Zihnimizin bir köşesi bilinmek, sevilmek, varlığımızın farkına varılması gibi isteklerle dolu. Çok eski çağlardan beri yaptığımız eşyalarda, duvarlara çizdiğimiz resimlerde, yazıyı bulmamız sonrasında ‘neler yaptık ya da neler yapıyoruz’u anlatma çabasının yanında yapılanla yapan arasına ilişik, aslında ‘bunu ben yaptım deme’ isteği, diğer anlamda egonun tatmini yuvalanmıştır. Mağarada yaşayan adam neden öldürdüğü hayvanların resmini çizer mesela; Mısır hiyerogliflerinde neden yapılanlar resmedilerek anlatılır; neden krallar, padişahlar sultanlar resmini yaptırır, antik Yunan şehirlerine heykeller arasından girilir, nedendir? İnsan anlatırken neden abartır yaptıklarını, yazarken en büyük acıları o çekmişçesine sunar başına gelenleri neden: En büyük sevdayı çeken, en büyük savaşı gerçekleştiren bizizdir; askerliğinde tuvalet temizleyip sonrasında vurduğu hedefleri, kahramanlık hikâyelerini anlatan çoktur.

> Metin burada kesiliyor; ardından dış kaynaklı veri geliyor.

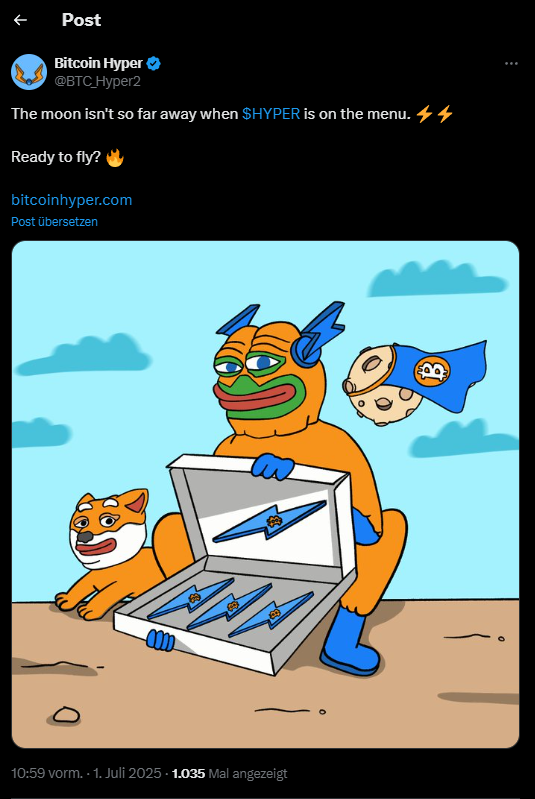This screenshot has height=799, width=535.
Task: Open the post timestamp 10:59 vorm.
Action: 47,773
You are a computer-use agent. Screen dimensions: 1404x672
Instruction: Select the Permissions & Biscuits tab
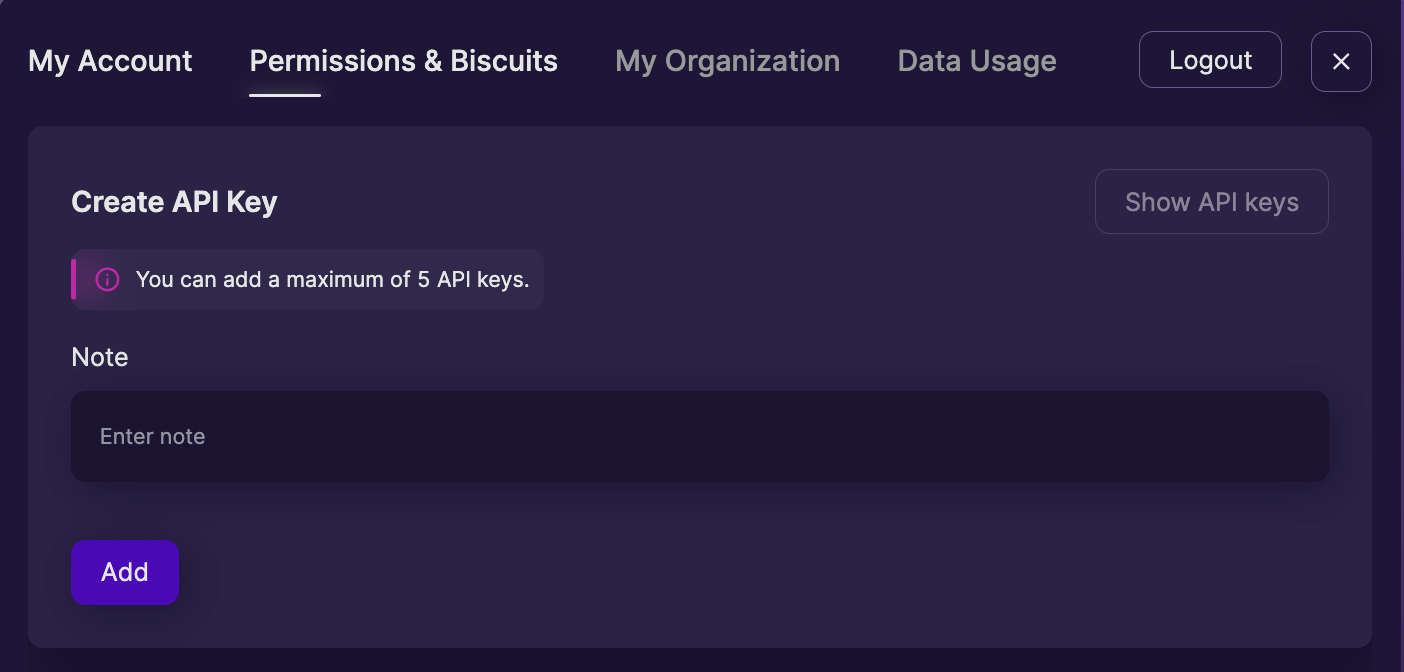click(x=404, y=61)
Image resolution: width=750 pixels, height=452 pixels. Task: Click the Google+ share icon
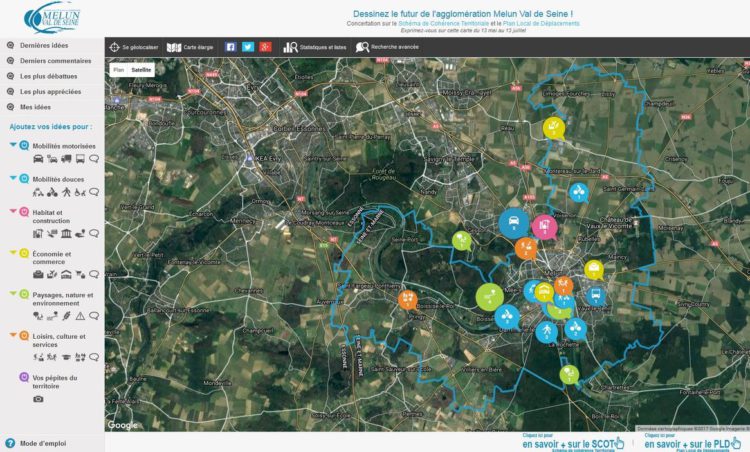265,47
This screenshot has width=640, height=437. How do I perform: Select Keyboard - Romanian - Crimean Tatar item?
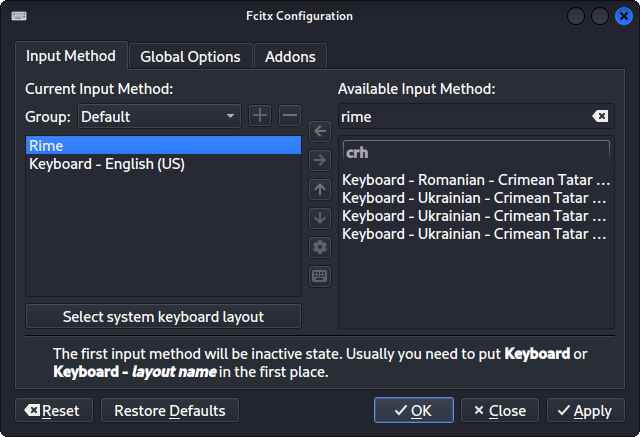(x=475, y=181)
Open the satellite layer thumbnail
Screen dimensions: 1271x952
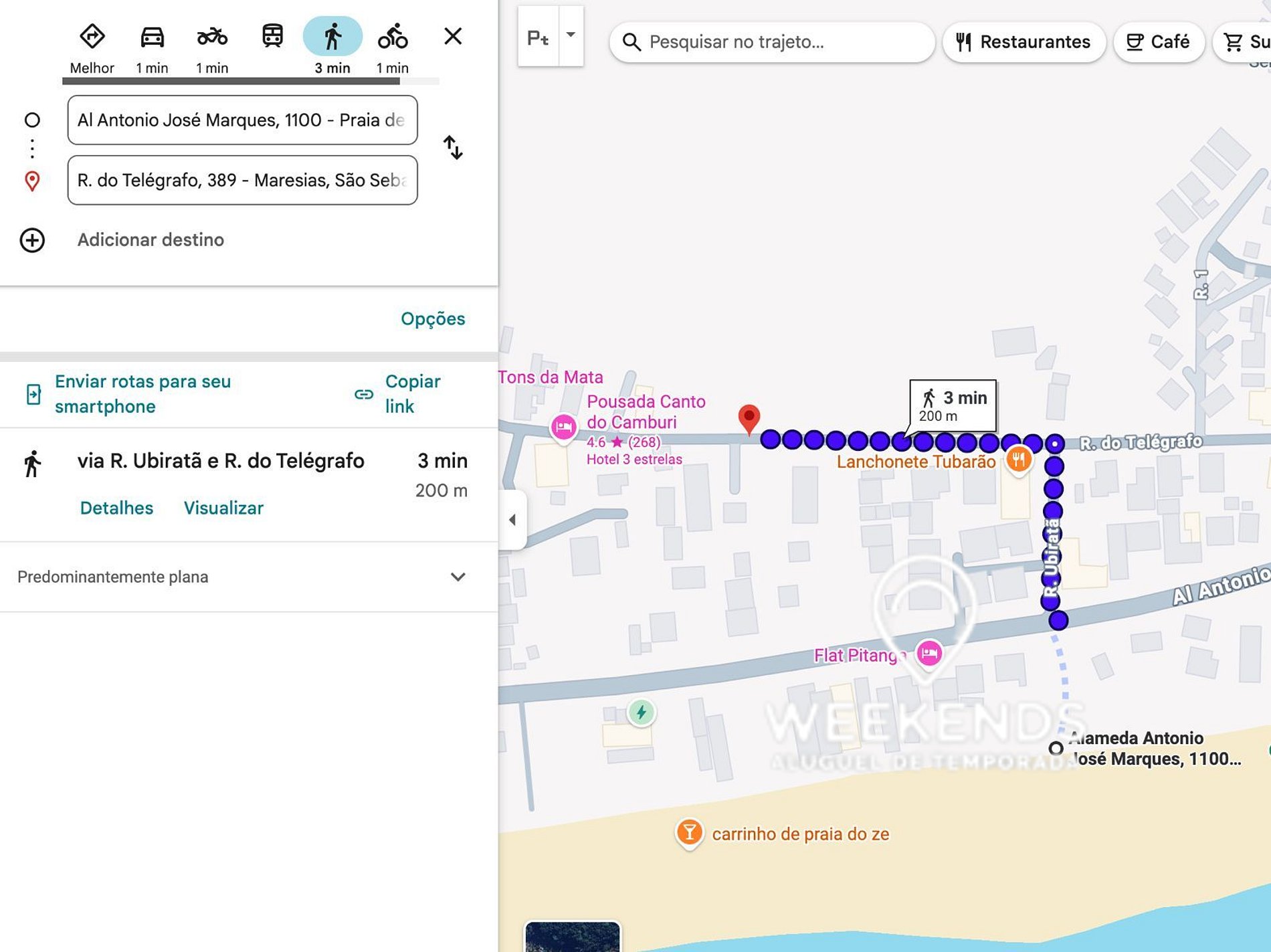(x=572, y=937)
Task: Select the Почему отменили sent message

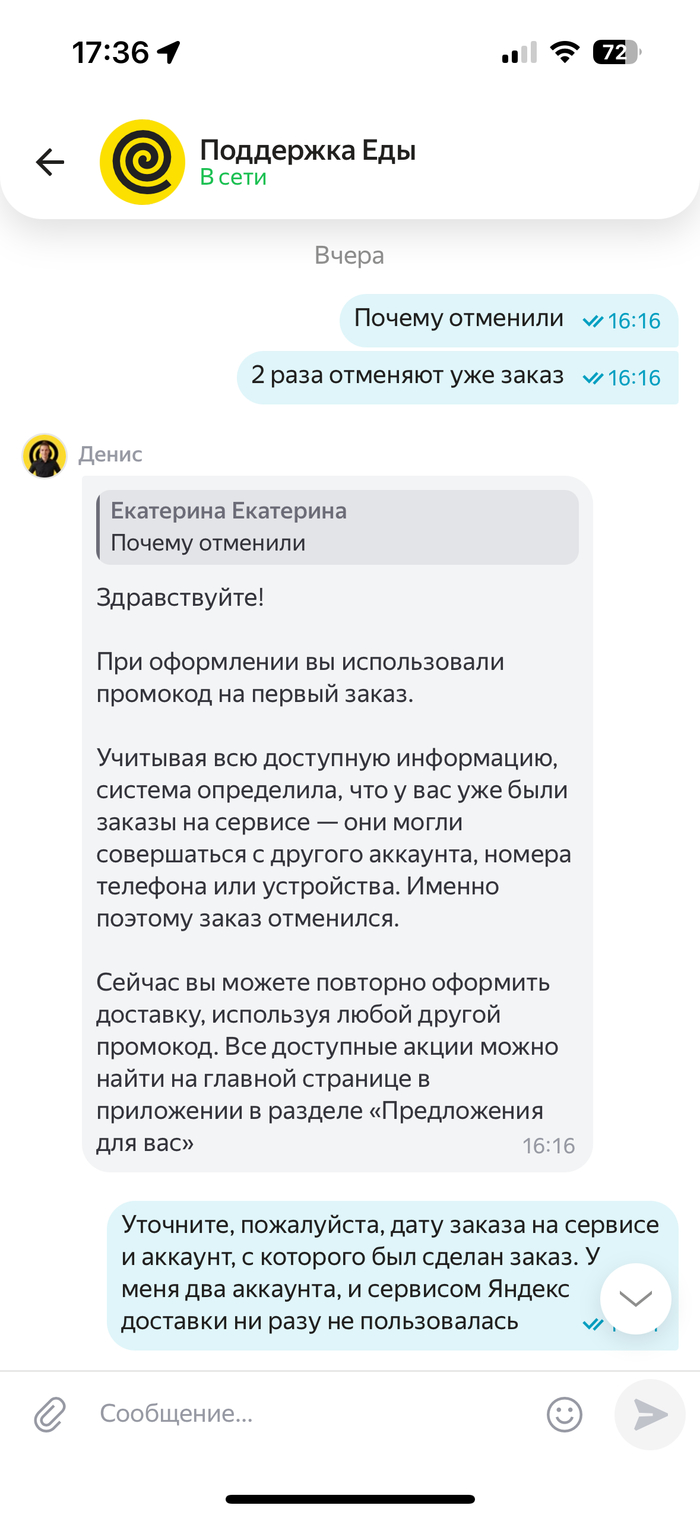Action: (x=509, y=319)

Bir şeyi bilmek istiyorsak ona soru sormakla başlamalıyız; çocuklara hep öyle anlatırım sınıfta, ‘eğer bir şey hakkında bilgi sahibi olmak istiyorsanız ona soru sorun ve o soruları kendiniz cevaplayın.’ İşte bu soruları cevaplamak isterken çıktığım tek nokta yine ben olacağım, ne de olsa yazar kendisinin dışına çıkamaz.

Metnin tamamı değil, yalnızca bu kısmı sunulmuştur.